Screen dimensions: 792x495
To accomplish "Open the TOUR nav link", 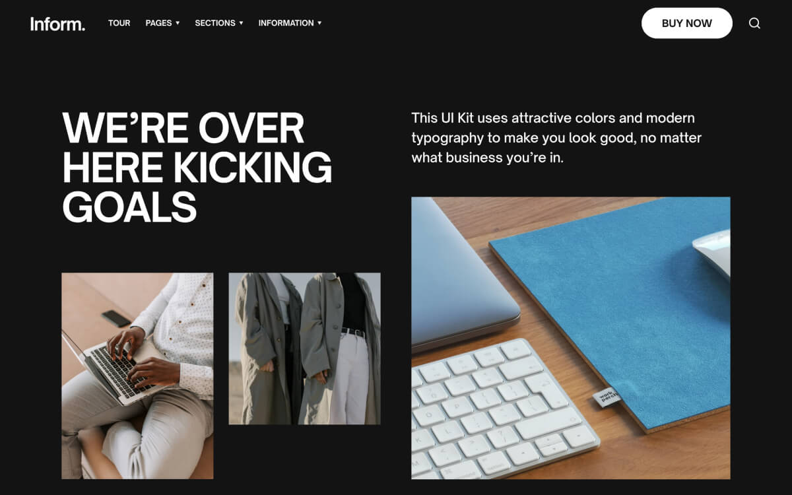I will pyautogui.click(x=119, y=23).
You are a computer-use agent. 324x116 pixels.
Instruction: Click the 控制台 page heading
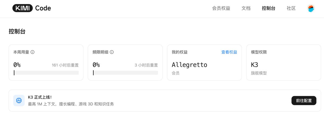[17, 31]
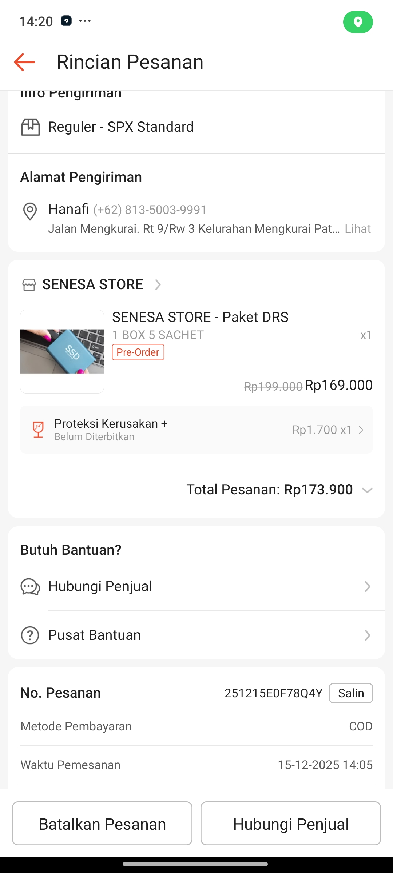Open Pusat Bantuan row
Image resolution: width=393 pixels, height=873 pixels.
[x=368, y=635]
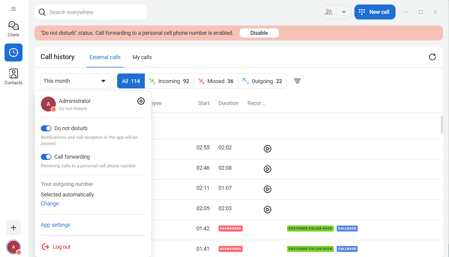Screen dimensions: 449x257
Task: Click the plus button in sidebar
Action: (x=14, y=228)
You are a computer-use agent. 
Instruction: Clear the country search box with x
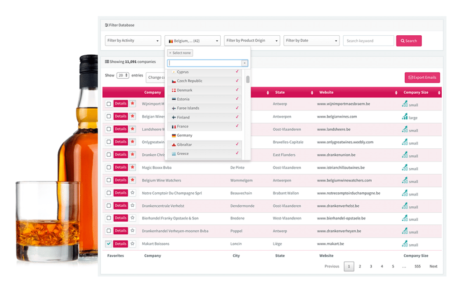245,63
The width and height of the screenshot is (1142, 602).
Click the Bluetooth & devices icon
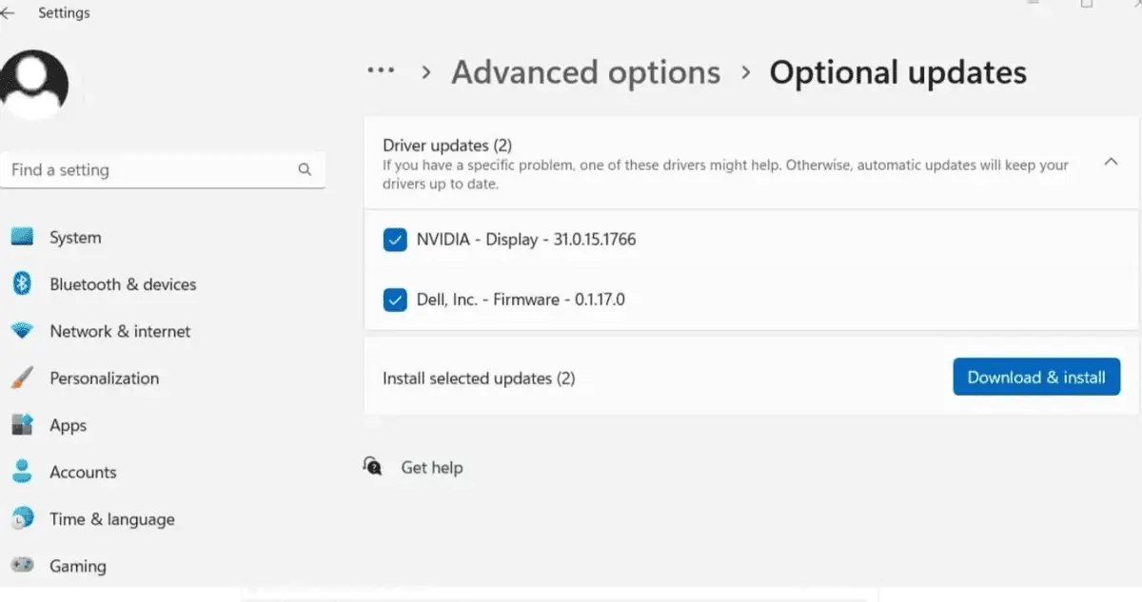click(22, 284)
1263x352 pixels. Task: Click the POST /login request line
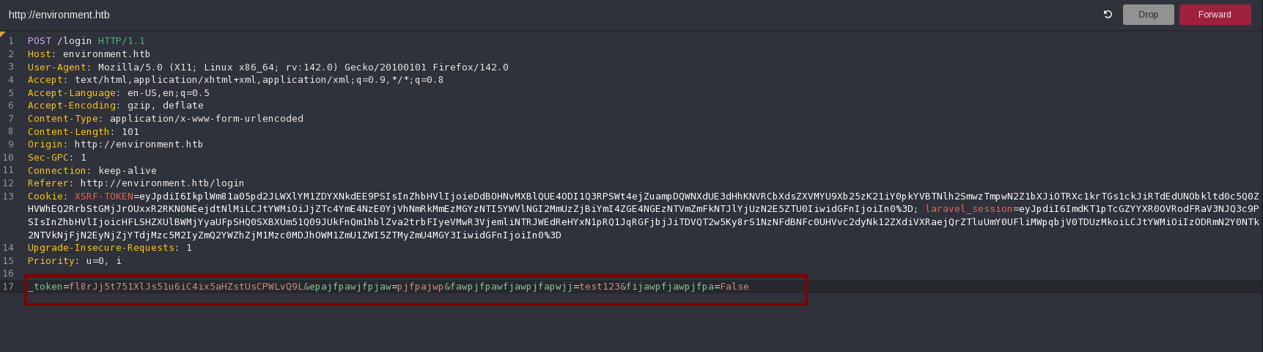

++++

_About this exercise_: Going through the entries above, show each line that contains "agent".

_Response to the exercise_:
You are a computer-use agent. 324x116 pixels.
You are a computer-use agent. 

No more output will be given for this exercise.